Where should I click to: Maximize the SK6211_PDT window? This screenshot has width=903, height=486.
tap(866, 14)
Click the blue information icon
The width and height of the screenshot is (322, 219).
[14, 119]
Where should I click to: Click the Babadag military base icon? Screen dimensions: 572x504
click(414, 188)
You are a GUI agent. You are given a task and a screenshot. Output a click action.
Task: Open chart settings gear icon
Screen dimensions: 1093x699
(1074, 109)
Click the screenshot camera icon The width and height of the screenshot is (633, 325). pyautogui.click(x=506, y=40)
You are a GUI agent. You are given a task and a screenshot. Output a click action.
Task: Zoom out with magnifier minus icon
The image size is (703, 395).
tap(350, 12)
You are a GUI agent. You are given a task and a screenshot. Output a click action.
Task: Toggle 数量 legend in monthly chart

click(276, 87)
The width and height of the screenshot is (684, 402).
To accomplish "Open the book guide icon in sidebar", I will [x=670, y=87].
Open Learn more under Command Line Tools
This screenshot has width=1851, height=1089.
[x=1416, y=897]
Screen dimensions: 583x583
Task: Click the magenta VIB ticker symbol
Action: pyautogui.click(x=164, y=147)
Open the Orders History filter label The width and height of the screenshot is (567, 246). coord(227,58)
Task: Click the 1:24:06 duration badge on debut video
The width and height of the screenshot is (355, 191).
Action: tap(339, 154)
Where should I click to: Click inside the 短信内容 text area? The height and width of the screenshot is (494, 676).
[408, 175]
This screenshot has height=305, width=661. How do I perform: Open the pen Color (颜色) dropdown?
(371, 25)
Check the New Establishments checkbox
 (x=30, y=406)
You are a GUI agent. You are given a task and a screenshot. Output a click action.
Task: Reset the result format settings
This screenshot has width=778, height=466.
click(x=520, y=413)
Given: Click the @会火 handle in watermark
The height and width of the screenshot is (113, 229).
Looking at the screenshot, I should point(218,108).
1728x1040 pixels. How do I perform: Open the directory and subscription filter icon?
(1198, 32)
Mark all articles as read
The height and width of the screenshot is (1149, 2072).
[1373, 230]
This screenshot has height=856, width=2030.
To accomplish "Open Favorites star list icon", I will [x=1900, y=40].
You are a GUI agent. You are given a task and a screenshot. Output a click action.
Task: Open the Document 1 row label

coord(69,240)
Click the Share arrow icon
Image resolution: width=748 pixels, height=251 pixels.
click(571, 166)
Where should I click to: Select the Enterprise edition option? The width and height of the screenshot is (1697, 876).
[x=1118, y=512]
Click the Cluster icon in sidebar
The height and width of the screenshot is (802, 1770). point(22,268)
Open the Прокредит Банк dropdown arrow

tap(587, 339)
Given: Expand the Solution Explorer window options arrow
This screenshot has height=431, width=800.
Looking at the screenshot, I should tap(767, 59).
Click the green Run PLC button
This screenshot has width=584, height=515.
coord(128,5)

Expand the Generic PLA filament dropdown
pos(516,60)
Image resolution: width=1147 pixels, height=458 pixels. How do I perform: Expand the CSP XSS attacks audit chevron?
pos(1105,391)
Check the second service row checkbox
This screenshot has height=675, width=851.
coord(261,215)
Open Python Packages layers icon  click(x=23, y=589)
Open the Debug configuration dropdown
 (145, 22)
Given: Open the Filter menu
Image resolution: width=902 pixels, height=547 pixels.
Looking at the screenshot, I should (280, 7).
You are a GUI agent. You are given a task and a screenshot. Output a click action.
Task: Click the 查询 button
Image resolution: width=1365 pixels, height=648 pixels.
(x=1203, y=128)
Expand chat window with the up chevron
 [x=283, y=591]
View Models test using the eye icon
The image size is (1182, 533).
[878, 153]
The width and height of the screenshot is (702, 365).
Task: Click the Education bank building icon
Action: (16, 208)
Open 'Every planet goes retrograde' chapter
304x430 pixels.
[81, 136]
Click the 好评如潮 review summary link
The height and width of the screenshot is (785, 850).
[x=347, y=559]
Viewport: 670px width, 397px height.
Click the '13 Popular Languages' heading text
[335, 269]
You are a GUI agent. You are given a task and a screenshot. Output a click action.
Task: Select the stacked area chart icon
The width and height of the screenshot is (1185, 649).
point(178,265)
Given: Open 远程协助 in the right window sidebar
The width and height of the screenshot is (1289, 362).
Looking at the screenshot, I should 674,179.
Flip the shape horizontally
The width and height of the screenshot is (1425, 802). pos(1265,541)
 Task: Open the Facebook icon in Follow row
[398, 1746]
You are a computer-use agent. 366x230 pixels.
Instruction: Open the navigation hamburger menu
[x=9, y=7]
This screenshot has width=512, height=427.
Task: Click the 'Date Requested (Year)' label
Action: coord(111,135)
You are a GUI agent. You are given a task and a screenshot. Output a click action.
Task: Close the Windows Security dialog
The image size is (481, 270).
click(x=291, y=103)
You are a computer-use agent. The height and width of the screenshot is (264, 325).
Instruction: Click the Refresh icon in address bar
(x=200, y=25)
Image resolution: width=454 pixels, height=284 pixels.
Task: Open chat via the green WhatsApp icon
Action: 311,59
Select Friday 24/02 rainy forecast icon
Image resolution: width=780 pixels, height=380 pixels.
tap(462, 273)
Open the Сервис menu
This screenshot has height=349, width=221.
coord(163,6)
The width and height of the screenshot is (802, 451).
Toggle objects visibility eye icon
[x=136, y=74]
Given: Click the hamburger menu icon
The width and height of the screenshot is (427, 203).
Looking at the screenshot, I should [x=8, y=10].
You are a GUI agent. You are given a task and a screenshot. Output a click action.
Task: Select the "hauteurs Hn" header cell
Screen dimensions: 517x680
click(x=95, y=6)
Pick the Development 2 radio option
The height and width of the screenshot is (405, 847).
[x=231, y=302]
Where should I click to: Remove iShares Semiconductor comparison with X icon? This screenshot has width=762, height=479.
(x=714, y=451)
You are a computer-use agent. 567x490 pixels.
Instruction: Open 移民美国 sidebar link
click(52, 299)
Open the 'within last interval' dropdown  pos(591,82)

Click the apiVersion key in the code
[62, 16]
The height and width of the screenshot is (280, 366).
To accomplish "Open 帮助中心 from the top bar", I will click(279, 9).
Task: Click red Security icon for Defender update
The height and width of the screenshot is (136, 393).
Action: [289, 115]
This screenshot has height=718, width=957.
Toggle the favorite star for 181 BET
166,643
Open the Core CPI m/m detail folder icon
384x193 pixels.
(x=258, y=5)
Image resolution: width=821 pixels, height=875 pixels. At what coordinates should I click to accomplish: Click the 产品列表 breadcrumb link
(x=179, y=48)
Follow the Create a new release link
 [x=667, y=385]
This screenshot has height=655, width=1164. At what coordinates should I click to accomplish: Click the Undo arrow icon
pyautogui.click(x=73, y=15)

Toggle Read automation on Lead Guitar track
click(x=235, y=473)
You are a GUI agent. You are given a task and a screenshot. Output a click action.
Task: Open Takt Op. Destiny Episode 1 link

####################

Pull out every line in the rows above that contains the word "Toggle", and copy each one in full.

# [Result for this task]
Task: Toggle 数量 legend in monthly chart
Toggle objects visibility eye icon
Toggle the favorite star for 181 BET
Toggle Read automation on Lead Guitar track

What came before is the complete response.